Maritimo M75 Review – My two bits worth

by John Curnow, Global Editor, Powerboat.World 28 Sep 2023 19:21 PDT

It all comes down to the magnificent bridge deck, as well the sophisticated and über-cool mtu donks.

There it is. Discussion over.

Only it isn’t, of course, because our job here is to have a thoroughly detailed review of the new Maritimo Flagship, M75. Unequivocally, it is made all the more crucial by the fact that this is the most ordered version of Maritimo’s Flagships. So this particular article is of critical importance in its own right.

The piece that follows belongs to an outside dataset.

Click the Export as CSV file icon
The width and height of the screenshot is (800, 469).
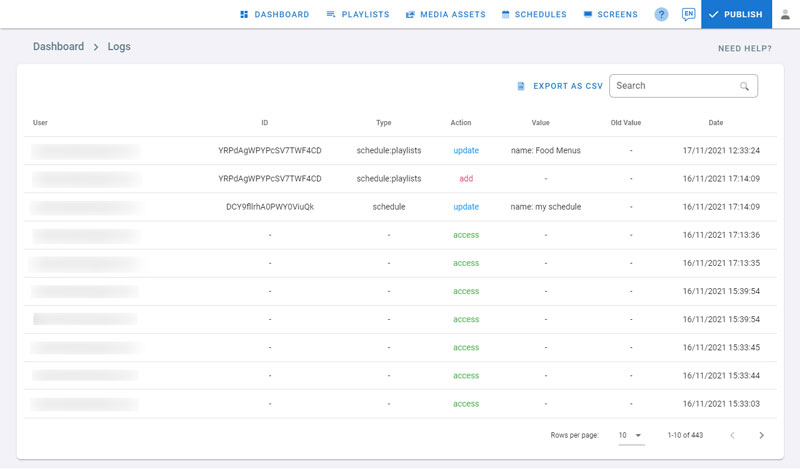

However, you do need to take in our Maritimo S75 Review - A Queen is born - as if it is a satellite. Nee. It is more like the moon. It affects our tides and moods, and dare we say it, it is our yin to our yang. It is as critical as Old Testament to New Testament, Star Trek to Star Trek: Next Generation.

Bit #1

So why is the bridge deck so good? Well, as a room with a view, it has certainly got one of those, with absolutely minimal impediments to sight lines. It’s your choice of canned air, or the openness of all opens, with massive vista windows, and an electrically sliding sunroof just about taking you all the way back to a flying bridge of old.

The M75 does have a small brow over the glass, and after experiencing the browless version on the S75, I kind of missed it. It is not that it interferes with anything, for you’ll be able to see birds amassing over a school of fish no problem. It is just that the S75 made you feel more like you were in a convertible that just had a large frame over the windscreen, and the M75 feels more like fixed head coupé that relies on a targa or sunroof for that immersive experience. Super subtle, but distinguishable, none the less.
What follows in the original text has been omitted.